REPUBLIKA.CO.ID, JAKARTA – Pembahasan RUU PKS dihadapkan pada sejumlah kendala. Salah satu kendala utamanya adalah benturan ideologi.
"Apa kendala utamanya, kendala utamanya perbenturan ideologi, perbenturan cara pandang," kata Ketua Panitia Kerja (Panja) Rancangan Undang-Undang Penghapusan Kekerasan Seksual (RUU PKS), Willy Aditya, dalam diskusi daring, Rabu (28/7).
Namun demikian dirinya melihat kedua belah pihak sama-sama ingin memuliakan perempuan dan anak-anak, menjaga kehormatan kaum perempuan dari predator, serta menyelamatkan perempuan dari pelanggar norma, adat istiadat, dan hukum.

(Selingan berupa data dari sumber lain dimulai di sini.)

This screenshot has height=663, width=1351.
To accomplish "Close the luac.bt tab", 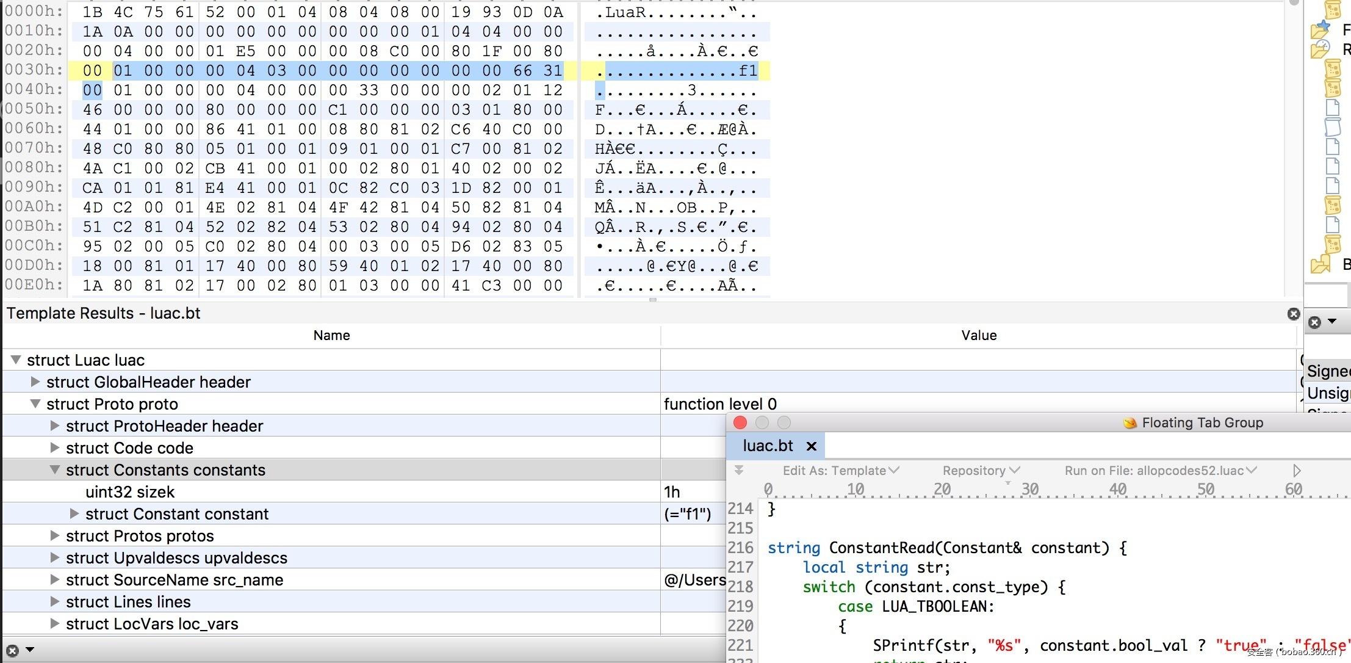I will pos(812,446).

Selain itu, Willy menjelaskan, secara historis narasi terkait kekerasan dan seksualitas telah sejak lama muncul. Kedua narasi itulah yang saat ini tengah diformulasikan dalam RUU PKS.
"Tapi narasi yang lain, faktualnya kekerasan itu angkanya naik signifikan. Bahkan di era kita bertransformasi ke digital di tengah pandemi ini, kekerasan seksual meningkat signifikan," ujarnya.
Oleh karena itu, untuk menjembatani perbedaan cara pandang yang ada, sebagai ketua panja dirinya berupaya membangun komunikasi dengan seluruh pihak. Melalui dialog diharapkan perbedaan persepektif yang ada bisa diselesaikan.
Panja sudah menggelar empat kali rapat dengar pendapat umum (RDPU). Sejumlah pihak baik yang kontra maupun yang pro sudah diundang untuk menyampaikan masukannya kepada panja.
"Ketika kita memiliki perspektif yang berbeda dialog menjadi jembatan utama menyelesaikan itu dan fakta empirik di lapangan membuka mata kita untuk kemudian bagaimana ruu ini menjadi uu," ungkapnya.
RUU PKS merupakan RUU usulan baleg DPR. Willy mengatakan sebelumnya RUU tersebut usulan Komisi VIII DPR, namun tidak selesai. "Dari segi posisi legislasinya, justru RUU PKS ini diselamatkan oleh Baleg," tuturnya.